Die SG Flensburg-Handewitt hält den HSV Hamburg im Schlagerspiel des neunten Spieltages in der Handball-Bundesliga in Schach und siegt verdient mit 40:35 (21:18).
Die Dramaturgie der Heimspiele der SG Flensburg-Handewitt nähert sich der Perfektion. Schon die jüngsten Begegnungen mit Moskau, Nordhorn und Skopje hatten beste Unterhaltung  geboten. Gestern sah der "Spielfilm“ einen souveränen Auftritt der Gastgeber vor, der aber nie langweilig wurde, weil er durch  Phasen des Kribbelns gewürzt war, in denen man den HSV Hamburg an seiner Chance schnuppern ließ. Ein Hit war das Finale furioso von SG-Torhüter Jan Holpert, der nicht nur den 40:35 (21:18)-Sieg festhielt, sondern auch noch die letzten beiden Tore selbst erzielte. Da war der Moment gekommen, als man fürchten musste, das Dach der Campushalle könnte abheben - was vielleicht den ersehnten Ausbau befördert hätte.

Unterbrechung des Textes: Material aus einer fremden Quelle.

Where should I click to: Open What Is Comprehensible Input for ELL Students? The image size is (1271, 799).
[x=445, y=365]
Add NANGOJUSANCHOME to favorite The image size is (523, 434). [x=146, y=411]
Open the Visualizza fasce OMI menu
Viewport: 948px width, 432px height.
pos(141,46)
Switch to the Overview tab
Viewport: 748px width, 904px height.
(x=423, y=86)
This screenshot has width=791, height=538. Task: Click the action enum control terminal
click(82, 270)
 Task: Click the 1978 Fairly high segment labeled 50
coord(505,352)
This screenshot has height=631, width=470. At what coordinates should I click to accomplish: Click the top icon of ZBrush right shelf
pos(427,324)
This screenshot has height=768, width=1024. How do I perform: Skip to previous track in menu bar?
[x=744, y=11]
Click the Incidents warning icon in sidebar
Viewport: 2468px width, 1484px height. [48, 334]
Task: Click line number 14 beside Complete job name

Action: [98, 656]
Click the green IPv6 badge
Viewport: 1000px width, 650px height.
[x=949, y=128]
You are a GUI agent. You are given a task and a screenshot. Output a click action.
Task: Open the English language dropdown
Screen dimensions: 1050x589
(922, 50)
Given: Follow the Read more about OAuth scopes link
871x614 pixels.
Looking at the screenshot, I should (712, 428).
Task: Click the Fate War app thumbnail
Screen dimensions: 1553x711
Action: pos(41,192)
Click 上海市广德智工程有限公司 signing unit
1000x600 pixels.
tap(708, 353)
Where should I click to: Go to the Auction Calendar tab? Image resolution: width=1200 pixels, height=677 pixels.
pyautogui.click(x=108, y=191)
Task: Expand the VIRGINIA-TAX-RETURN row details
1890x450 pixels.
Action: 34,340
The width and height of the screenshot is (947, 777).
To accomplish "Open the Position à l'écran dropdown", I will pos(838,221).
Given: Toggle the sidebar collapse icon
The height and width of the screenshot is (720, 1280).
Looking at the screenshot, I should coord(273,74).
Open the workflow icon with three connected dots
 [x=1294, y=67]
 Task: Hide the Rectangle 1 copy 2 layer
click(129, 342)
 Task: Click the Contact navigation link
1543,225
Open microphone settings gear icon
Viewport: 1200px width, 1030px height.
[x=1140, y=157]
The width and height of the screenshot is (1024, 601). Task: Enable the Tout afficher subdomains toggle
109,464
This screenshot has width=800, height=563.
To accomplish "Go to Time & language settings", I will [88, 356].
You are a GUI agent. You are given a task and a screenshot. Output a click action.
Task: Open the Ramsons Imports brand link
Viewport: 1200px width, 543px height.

Aber Holperts Coup beim "Harakiri“ der Gäste mit sieben Feldspielern und leerem Tor, "war nicht die Geschichte  dieser Partie“, meinte HSV-Trainer Martin Schwalb. So sah es auch der SG-Keeper: "Handball ist ein Mannschaftssport, und wir hatten heute die bessere Mannschaft.“ Zu der gehörten neben dem 38-jährigen Rekord-Bundesligaspieler weitere Flensburger Helden. Marcin Lijewski etwa, der sich nach großartigem Beginn eine kleine Auszeit gönnte, aber rechtzeitig wieder zur Stelle war, um seine Quote auf 13 Tore zu erhöhen. Und Joachim Boldsen, der im SG-Rückraum alles an sich riss, die Chefrolle aber klug und verantwortungsvoll ausfüllte. Seine reife Leistung komplettierte der Däne durch  großen kämpferischen Einsatz in der Abwehr neben dem ebenfalls sehr engagierten Johnny Jensen. Um so größer war der Schreck in der 42. Minute, als Boldsen bei einem Hamburger Tempogegenstoß mit Stefan Schröder zusammenprallte und mit einem Pferdekuss am Oberschenkel liegen blieb. Doch wenig später kehrte der Däne zurück, als wäre nichts gewesen.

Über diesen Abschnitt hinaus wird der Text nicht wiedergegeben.